- **Text to read**
_ _ _

Off roll payroll means a person is not a full-time employee in a company but working on a contract basis or via consultancy. In this payroll model, the salary can either be credited directly or via a third party as he/she is not under the regular payroll of the company. The employee under off roll payroll does not receive benefits of EPF, insurance, allowances, and performance bonuses. He/she received compensation for his/her work
Frequently Asked Questions
What is the difference between payroll, on-roll and off-roll?
In regular payroll, an employee’s working hours are calculated to estimate their pay and give their salary on time. Following this, whether the employee receives the benefits or not depends on the payroll model (on-roll or off-roll) the employee is under. If the employee is under the on-roll payroll model, he is eligible to receive employee benefits along with his compensation/salary. If he is under the off-roll payroll model, he is not eligible for employee benefits and only receives compensation for work.
Why do companies hire on third party payroll?

_ _ _

- **Supplied information**
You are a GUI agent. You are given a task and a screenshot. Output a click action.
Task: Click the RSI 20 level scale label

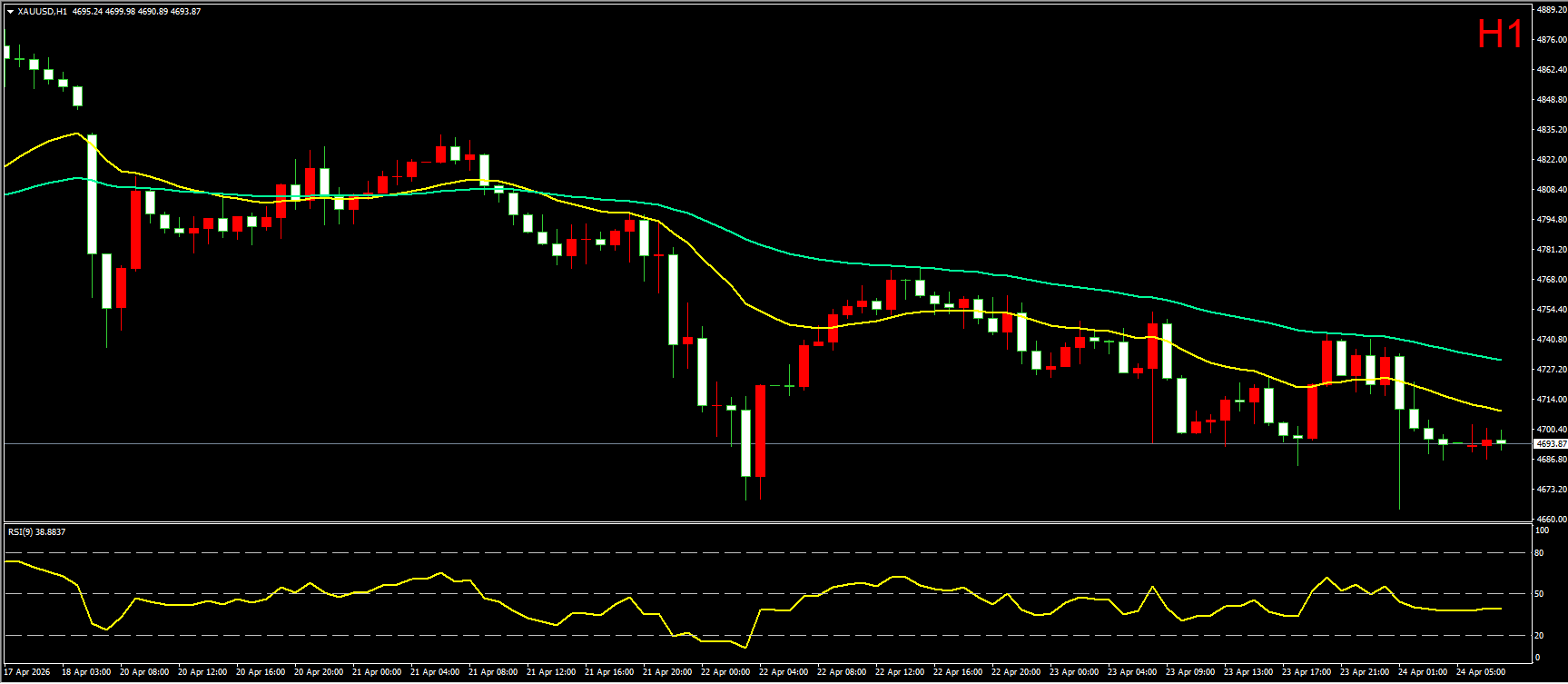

_ _ _

- **Actions to take**
• A. Please say whether each statement agrees with the text on off-roll payroll, answering yes or no and quoting the deciding words of the text. (i) Under off-roll payroll, the salary may be paid through a third party. (ii) An employee on the on-roll model gets compensation but no employee benefits. (iii) Off-roll employees receive performance bonuses.
• B. Carry on the text on off-roll payroll from its final line.

- **Per-task outputs**
• A.
(i) Yes: "the salary can either be credited directly or via a third party"
(ii) No: "If the employee is under the on-roll payroll model, he is eligible to receive employee benefits along with his compensation/salary."
(iii) No: "The employee under off roll payroll does not receive benefits of EPF, insurance, allowances, and performance bonuses."

• B.
By hiring on third party payroll, companies save time of paying salaries, calculating taxes, overseeing payroll processes, generating reports, and managing end-to-end recruitment processes to focus more on the business growth without delay.
What is an off-payroll?
Off-payroll means that the worker/contractor is an independent contractor who is responsible for his own taxes. They are not eligible for any employee benefits or protections that come under the company’s policies. There may be some tax advantages like commuting, business-related expenses, and other deductions. However, according to the country’s employment rules, the off-payroll workers are eligible for provisions like EPF (Employment Provident Fund), ESIC (Employment State Insurance Corporation), and NSSB (National Social Security Board) to handle uneven earnings.